3. Big Data has a Big Impact on Population Health – and Everything Else
Every industry is grappling with the massive amounts of data being generated by connected devices and the Internet of Things. Nowhere is that data expanding more quickly than in healthcare. In fact, the volume of healthcare data is expected to grow faster than data in manufacturing, financial services or media industries. Providers, insurers and even patients have more information than ever.
The potential uses for all this data is nearly limitless. Population health is one area to watch this year. As providers and payors look to improve outcomes and reduce costs, uncovering actionable insights about their patient populations across the care continuum will be key.
The only thing limiting the impact of this data is the industry’s collective ability to analyze and act on it. Watch for investment in IT structure and data analytics, combined with a greater willingness to securely share key data, to fuel an exponential growth in the impact of big data in 2020.
4. Cyberattacks Remain a Constant Threat
Amid all the promise and potential of technology in the healthcare industry is the constant threat of cyberattacks. These attacks on patient privacy and provider infrastructure are already having a big impact on the industry. Ransomware alone cost the healthcare industry an estimated $25 billion last year. Hackers will continue to attempt to steal medical information and other personal data, health insurance information and financial information to commit identity theft for financial gain, such as through filing fraudulent tax returns, or hold that data for ransom. Often, these attacks rely on phishing emails or other tactics to deploy malware or to obtain login credentials that enable the hacker to access a network. Better IT security including additional technical tools and quality training for everyone with access to data will now be more critical than ever.

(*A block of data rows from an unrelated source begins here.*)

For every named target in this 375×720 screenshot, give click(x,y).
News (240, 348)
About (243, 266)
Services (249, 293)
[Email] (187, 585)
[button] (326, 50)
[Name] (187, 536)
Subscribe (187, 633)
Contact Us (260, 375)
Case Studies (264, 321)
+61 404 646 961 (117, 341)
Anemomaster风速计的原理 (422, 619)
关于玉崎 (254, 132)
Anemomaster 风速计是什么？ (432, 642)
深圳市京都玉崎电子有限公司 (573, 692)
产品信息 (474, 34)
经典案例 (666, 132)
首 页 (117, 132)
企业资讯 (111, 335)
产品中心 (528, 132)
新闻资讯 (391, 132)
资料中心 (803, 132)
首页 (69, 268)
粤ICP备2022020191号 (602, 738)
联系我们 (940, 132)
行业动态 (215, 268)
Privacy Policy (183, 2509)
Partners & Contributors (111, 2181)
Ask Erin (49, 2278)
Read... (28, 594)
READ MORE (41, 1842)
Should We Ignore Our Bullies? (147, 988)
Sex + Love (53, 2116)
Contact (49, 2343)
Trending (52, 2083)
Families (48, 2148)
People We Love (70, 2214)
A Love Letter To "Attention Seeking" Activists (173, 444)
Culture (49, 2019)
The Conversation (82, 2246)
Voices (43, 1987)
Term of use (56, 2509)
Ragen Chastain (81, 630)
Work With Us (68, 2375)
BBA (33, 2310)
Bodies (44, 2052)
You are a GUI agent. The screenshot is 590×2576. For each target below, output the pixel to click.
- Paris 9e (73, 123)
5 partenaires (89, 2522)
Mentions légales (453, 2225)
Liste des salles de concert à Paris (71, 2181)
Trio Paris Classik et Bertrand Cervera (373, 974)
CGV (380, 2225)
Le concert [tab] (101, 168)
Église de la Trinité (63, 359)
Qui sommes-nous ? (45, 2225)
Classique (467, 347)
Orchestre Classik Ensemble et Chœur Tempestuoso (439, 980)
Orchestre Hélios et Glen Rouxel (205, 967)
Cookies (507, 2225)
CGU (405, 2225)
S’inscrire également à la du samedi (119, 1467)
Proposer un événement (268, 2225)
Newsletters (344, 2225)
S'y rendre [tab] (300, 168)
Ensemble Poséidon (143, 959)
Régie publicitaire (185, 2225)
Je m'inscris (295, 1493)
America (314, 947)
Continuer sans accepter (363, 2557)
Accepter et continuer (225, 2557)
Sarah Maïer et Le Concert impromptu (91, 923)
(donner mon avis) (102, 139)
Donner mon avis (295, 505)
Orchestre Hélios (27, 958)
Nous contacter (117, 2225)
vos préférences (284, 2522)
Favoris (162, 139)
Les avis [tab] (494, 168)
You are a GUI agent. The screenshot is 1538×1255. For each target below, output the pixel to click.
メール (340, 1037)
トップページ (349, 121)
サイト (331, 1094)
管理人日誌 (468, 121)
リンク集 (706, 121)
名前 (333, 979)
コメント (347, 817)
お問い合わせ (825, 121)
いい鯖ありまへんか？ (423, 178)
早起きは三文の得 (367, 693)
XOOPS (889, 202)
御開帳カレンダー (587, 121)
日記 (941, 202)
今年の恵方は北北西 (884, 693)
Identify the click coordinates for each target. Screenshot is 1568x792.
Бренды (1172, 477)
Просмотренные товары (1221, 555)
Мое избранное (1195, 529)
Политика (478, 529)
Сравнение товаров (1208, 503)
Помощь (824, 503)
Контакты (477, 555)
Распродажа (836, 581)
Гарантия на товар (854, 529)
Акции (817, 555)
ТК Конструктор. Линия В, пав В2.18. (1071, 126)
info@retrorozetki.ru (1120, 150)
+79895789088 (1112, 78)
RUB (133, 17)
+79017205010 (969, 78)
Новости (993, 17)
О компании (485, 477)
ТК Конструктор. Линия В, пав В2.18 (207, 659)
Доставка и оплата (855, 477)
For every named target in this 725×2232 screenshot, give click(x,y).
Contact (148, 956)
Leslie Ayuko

These challenges, and the actual number of attacks and compromised medical records, will continue to increase in the year to come. As more devices come online and IT systems become more complex, there are more points of entry involving an increasing number of vendors. Healthcare organizations should look to robust vetting processes for vendor security as a good first line of defense.
As 2020 unfolds, technology will present great potential in the healthcare industry, along with a considerable amount of risk driven by cybersecurity issues. For individual organizations, navigating the impact of these trends means staying ahead of new developments and relying on the right partners to plan and proactively anticipate what these trends will mean for patients and the bottom line.